La difesa di Vincenzo Di Lauro (rappresentata dagli avvocati Antonio Abet e Antonio Liguori) ha messo in evidenza l’inutilizzabilità del racconto della vittima e la ricostruzione degli inquirenti, secondo i quali all’esercente delle slot machine era stato chiesto di cedere l’attività in cambio di 150mila euro e della protezione dalla vendetta che il compagno della ex moglie (oggi pentito e in passato legato agli Amato-Pagano) avrebbe avuto in animo di compiere nei suoi confronti. Per Gennaro Bizzarro, assistito dagli avvocati Luigi Poziello e Gianpaolo Schettino, ieri è arrivata la scarcerazione in seguito all’annullamento dell’ordinanza di custodia cautelare.
Con la premessa che deve essere confermata in giudizio la ricostruzione della Dda, che ha coordinato le indagini dei carabinieri del Ros e della Tenenza di Arzano, l’ordinanza di custodia cautelare emessa dal gip ha riguardato Vincenzo Di Lauro, 48 anni; Umberto Lamonica, 45; Giovanni Cortese “’o cavallaro”, 43; Gennaro Bizzarro, 46, e Mario Cortese, 21enne figlio di Giovanni. I primi 3 erano già detenuti e sono tutti da considerare innocenti fino all’eventuale condanna definitiva. Dunque, secondo la Dda il clan Di Lauro si riteneva proprietario del bar e la vittima ha pagato 15 cambiali da 1000 euro ognuna prima di chiudere bottega e aprire un altro locale pensando di aver chiuso con il passato.

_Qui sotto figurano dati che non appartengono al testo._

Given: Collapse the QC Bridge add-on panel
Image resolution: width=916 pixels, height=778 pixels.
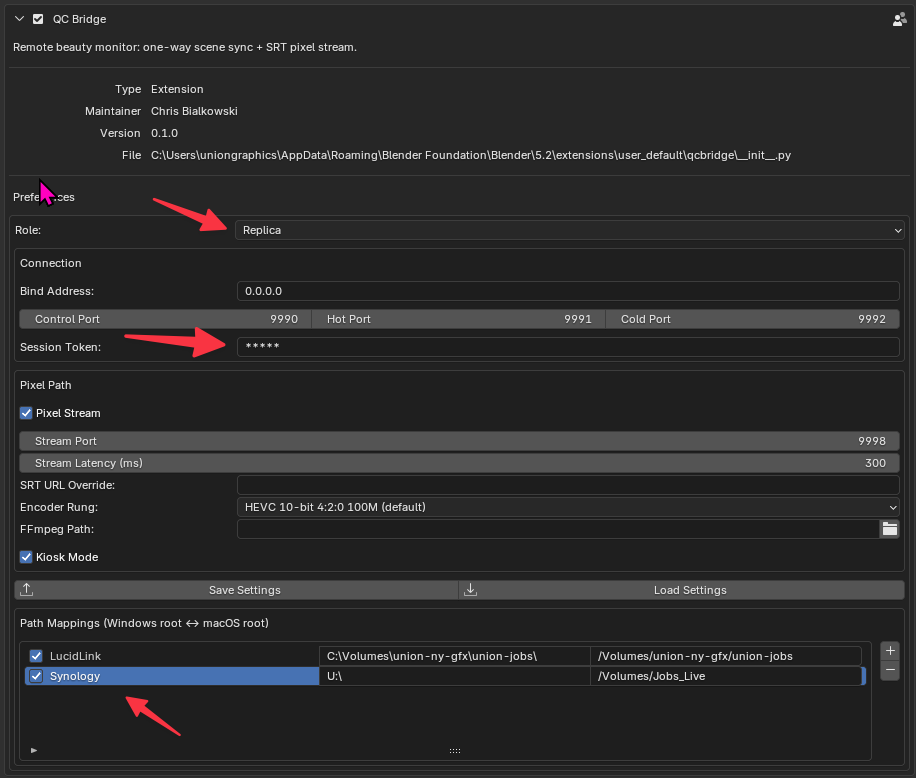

Invece in tre, tra cui Mario Cortese, si sono fatti vivi ricordando che il commerciante doveva ancora dei soldi: 70.000 euro in rate mensili, che si sono protratte fino a luglio 2022 quando l’uomo ha deciso di cedere l’attività, pensando che potesse cessare l’imposizione. Invece a gennaio 2023, quando lo stesso ha aperto un altro bar in un'altra zona di Arzano, gli estorsori sono tornati alla carica, chiedendogli nuovamente la quota estorsiva e minacciandolo di morte nel caso di un rifiuto.
A quel punto la vittima ha capito che solo lo Stato poteva aiutarlo e ha presentato denuncia ai carabinieri di Arzano, ai quali va il merito di aver scoperchiato il vaso Di Pandora. Ma la storia aveva un prologo, altrettanto importante. Sentita dal pubblico ministero della Direzione distrettuale antimafia partenopea, l’uomo ha successivamente affermato che alcuni esponenti del clan Di Lauro gli avevano imposto di pagare delle somme a titolo di estorsione già a partire dal 2018 in quanto la famiglia camorristica si riteneva proprietaria della sua attività. Effettivamente, come riscontrato in questo caso dai militari del Ros di Napoli e in attesa del vaglio dei giudici, la vittima intorno ai primi giorni di gennaio del 2019, aveva corrisposto 100.000 euro in contanti per far cessare ogni pretesa, seppur priva di motivazione.